Adopting this type of financial reward may have its strengths and weaknesses; however it is used and performed for many reasons. Skill based pay provides employees the ability to learn new skills, which will assist the organisation’s performance and profitability by saving cost in recruitment. In today’s era, skills shortage is an immense predicament as organisations seek to find skills as an important matter to do the correct job, however teaching employees within the organisation is at the advantage towards saving the cost of recruitment process, by teaching the individual within the organisation as cost is saved and employees are benefited, as they are fully aware of the business environment.
Financial rewards are applied within organisations, especially the three analysed; individual performance related pay, profit related pay and skill based pay are the fundamental for both organisation and employees. The strengths of financial rewards is highly dependable on how it has been applied as the accurate process must be taken upon before introducing such types of financial reward, however the weaknesses are outlined if the correct practice is not applied.
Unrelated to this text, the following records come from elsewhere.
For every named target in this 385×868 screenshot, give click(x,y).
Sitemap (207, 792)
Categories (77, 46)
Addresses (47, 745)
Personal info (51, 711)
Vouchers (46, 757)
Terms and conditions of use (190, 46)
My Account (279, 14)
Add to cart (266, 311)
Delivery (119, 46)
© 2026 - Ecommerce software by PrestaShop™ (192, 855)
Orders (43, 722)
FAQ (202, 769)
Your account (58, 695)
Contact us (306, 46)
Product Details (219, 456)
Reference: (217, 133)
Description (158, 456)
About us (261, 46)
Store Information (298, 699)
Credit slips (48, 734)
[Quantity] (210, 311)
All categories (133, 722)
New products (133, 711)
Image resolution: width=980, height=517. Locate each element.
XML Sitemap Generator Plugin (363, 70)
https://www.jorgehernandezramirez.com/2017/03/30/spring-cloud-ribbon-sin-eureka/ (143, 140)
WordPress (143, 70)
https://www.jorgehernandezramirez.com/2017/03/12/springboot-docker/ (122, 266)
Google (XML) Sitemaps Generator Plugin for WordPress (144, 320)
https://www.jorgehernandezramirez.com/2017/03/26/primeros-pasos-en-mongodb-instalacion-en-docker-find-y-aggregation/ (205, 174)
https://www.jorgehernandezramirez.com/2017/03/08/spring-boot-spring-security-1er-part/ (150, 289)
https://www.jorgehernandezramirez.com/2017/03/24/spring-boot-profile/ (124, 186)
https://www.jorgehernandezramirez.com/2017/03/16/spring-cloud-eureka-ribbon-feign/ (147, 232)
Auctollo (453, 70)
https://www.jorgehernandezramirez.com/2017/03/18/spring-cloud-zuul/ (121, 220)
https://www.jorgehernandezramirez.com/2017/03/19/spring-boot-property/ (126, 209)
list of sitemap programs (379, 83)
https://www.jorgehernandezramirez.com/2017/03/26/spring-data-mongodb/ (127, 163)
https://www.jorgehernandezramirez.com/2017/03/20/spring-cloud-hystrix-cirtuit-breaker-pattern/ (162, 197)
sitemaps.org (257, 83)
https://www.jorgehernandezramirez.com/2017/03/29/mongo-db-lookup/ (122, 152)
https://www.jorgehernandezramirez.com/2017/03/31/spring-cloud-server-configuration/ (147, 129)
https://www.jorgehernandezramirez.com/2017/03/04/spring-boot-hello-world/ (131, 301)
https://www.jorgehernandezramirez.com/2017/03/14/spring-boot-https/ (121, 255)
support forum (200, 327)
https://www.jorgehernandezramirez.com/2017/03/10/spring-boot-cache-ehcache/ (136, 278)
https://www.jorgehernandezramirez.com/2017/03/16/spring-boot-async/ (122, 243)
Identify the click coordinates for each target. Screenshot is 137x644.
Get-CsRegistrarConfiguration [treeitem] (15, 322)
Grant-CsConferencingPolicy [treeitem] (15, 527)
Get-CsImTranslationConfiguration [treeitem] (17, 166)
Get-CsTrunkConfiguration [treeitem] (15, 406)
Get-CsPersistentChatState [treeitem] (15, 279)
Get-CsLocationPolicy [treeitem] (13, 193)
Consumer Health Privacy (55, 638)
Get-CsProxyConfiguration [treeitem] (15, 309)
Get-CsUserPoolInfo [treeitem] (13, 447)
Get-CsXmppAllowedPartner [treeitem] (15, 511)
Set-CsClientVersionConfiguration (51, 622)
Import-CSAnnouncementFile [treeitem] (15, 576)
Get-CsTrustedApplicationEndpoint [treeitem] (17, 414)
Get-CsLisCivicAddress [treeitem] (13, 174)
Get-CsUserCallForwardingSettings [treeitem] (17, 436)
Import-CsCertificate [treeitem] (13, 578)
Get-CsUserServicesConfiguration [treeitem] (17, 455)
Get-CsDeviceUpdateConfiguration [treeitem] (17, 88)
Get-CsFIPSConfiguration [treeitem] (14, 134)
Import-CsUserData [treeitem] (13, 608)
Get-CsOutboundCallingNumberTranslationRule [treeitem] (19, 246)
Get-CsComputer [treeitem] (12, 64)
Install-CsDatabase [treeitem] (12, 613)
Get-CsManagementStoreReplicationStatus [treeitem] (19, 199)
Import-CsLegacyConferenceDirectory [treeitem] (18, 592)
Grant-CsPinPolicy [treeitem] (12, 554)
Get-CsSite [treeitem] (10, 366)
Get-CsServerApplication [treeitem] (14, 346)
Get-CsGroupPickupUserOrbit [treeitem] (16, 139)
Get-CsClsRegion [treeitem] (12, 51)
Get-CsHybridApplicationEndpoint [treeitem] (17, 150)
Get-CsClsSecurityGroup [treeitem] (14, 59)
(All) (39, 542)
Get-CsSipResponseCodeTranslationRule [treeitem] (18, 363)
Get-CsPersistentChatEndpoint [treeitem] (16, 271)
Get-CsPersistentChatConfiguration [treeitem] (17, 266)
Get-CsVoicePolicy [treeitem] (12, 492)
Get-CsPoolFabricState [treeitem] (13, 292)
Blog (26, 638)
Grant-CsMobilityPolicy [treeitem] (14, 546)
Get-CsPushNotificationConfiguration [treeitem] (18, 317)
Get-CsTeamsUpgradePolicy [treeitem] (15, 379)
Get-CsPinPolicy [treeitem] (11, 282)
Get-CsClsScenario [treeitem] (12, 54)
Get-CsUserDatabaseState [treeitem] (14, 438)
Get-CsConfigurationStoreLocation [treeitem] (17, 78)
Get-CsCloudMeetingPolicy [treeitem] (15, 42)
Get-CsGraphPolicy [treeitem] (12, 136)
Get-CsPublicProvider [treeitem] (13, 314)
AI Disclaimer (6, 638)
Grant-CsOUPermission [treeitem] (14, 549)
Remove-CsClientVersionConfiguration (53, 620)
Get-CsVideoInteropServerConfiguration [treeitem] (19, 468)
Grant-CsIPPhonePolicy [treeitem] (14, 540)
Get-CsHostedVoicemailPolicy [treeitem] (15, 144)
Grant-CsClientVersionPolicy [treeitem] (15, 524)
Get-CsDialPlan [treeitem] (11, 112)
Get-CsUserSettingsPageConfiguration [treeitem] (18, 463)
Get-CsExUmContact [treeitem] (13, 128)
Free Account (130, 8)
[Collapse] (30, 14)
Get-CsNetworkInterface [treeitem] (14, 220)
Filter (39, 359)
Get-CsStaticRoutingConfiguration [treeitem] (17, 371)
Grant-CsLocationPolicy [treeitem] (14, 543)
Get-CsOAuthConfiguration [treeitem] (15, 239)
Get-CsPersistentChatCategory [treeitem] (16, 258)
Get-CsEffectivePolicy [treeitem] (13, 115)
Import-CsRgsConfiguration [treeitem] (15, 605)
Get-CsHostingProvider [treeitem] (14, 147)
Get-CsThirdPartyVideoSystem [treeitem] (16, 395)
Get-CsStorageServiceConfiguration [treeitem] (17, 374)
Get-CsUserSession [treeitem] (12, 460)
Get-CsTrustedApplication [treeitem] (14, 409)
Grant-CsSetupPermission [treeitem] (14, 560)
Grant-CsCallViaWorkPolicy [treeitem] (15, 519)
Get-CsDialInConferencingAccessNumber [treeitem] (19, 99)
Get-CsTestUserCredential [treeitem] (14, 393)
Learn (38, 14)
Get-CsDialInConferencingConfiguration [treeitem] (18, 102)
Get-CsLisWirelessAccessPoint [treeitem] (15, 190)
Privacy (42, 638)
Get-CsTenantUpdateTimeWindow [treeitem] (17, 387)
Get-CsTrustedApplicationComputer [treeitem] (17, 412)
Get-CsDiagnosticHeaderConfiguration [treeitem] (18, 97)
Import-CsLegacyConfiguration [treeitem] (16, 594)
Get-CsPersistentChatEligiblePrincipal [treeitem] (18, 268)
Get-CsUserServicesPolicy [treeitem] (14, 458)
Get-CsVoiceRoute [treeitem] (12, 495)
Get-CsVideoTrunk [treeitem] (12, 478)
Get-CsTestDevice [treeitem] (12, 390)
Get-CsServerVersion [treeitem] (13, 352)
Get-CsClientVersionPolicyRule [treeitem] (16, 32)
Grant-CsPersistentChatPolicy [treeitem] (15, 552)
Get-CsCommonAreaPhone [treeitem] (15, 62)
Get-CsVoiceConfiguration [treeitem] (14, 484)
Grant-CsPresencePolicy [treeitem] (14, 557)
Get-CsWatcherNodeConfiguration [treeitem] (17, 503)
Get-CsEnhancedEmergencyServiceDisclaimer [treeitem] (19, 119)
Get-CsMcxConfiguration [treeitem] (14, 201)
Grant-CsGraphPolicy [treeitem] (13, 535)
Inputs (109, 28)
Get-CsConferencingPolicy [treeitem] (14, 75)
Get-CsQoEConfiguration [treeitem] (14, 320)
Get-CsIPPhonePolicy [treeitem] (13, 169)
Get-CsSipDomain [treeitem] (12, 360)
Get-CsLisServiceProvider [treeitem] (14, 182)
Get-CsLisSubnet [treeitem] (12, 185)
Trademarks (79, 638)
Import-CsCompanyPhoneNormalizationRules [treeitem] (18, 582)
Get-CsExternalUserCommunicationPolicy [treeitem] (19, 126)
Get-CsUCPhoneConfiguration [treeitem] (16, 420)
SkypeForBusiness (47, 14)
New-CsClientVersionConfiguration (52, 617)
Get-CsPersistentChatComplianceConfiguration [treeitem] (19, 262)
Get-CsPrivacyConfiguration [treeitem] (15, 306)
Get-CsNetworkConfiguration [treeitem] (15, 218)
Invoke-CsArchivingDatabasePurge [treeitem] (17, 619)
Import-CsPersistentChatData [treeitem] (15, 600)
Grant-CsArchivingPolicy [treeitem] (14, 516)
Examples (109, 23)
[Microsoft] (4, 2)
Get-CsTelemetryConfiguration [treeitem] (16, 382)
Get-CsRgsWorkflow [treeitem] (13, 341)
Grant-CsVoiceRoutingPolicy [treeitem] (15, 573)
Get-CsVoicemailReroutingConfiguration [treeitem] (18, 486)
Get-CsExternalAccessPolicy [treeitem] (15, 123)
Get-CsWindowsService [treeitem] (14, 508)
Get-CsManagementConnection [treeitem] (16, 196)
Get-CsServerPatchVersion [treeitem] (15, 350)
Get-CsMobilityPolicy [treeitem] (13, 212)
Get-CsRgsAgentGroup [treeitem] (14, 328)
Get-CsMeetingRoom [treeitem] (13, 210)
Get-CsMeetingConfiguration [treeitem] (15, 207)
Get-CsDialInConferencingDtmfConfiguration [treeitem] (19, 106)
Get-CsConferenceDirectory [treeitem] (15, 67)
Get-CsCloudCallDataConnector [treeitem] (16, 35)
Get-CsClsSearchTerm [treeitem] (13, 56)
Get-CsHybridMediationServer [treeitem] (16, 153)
Financial reward is an important, debatable constituent for organisations and its employees. Organisation mission is to save cost at all expense but retain a better performance from employees, whereas employees seek to earn extra more from the organisation. It is an obvious fundamental for employee’s lifestyle as their contribution and duties to perform their job effectively and expectation are to be met due to their hard work, however such individual performance related pay as well as skill based pay and profit relative pay is all beneficial to employees as performance and productivity is enhanced, thus motivation is increased and cost is made, as well as saved. However on the other hand, employers and their organisations correspond to a significant part of the cost by giving these types of financial rewards as the organisation will benefit itself, if the accurate procedure is implemented.